▶ _Problem_
Reproduce the listing below verbatim, preserving every line in its original order and form.

▶ _Provided information_
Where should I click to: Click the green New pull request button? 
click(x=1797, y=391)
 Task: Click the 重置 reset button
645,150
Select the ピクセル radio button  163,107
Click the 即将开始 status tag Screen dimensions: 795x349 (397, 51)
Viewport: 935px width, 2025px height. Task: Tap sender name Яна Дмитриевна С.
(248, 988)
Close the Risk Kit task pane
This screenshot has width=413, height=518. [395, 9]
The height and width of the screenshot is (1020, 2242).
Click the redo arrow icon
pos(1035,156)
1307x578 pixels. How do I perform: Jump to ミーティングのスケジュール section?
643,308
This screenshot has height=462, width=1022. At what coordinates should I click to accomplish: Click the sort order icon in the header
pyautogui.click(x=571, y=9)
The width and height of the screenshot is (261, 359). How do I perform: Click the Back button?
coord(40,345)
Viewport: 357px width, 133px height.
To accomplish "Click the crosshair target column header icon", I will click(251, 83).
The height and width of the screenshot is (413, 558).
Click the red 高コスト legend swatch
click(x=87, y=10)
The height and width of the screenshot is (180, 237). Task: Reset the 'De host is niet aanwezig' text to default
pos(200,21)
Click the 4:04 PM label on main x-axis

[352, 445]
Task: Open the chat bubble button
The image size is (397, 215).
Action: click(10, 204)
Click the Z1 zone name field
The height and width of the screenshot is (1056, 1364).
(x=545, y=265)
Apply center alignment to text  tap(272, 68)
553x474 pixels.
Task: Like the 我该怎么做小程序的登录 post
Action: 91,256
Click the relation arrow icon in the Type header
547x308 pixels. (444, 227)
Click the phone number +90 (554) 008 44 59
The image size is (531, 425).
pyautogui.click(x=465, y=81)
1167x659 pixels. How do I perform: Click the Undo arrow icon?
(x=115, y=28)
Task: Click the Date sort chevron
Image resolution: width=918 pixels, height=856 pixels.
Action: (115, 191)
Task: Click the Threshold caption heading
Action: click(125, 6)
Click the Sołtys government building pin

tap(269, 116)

▶ _Result_
Where should I click to: Click the green New pull request button? 
click(x=1797, y=391)
 Task: Click the 重置 reset button
645,150
Select the ピクセル radio button  163,107
Click the 即将开始 status tag Screen dimensions: 795x349 (397, 51)
Viewport: 935px width, 2025px height. Task: Tap sender name Яна Дмитриевна С.
(248, 988)
Close the Risk Kit task pane
This screenshot has width=413, height=518. [395, 9]
The height and width of the screenshot is (1020, 2242).
Click the redo arrow icon
pos(1035,156)
1307x578 pixels. How do I perform: Jump to ミーティングのスケジュール section?
643,308
This screenshot has height=462, width=1022. At what coordinates should I click to accomplish: Click the sort order icon in the header
pyautogui.click(x=571, y=9)
The width and height of the screenshot is (261, 359). How do I perform: Click the Back button?
coord(40,345)
Viewport: 357px width, 133px height.
To accomplish "Click the crosshair target column header icon", I will click(251, 83).
The height and width of the screenshot is (413, 558).
Click the red 高コスト legend swatch
click(x=87, y=10)
The height and width of the screenshot is (180, 237). Task: Reset the 'De host is niet aanwezig' text to default
pos(200,21)
Click the 4:04 PM label on main x-axis

[352, 445]
Task: Open the chat bubble button
The image size is (397, 215).
Action: click(10, 204)
Click the Z1 zone name field
The height and width of the screenshot is (1056, 1364).
(x=545, y=265)
Apply center alignment to text  tap(272, 68)
553x474 pixels.
Task: Like the 我该怎么做小程序的登录 post
Action: 91,256
Click the relation arrow icon in the Type header
547x308 pixels. (444, 227)
Click the phone number +90 (554) 008 44 59
The image size is (531, 425).
pyautogui.click(x=465, y=81)
1167x659 pixels. How do I perform: Click the Undo arrow icon?
(x=115, y=28)
Task: Click the Date sort chevron
Image resolution: width=918 pixels, height=856 pixels.
Action: (115, 191)
Task: Click the Threshold caption heading
Action: click(125, 6)
Click the Sołtys government building pin

tap(269, 116)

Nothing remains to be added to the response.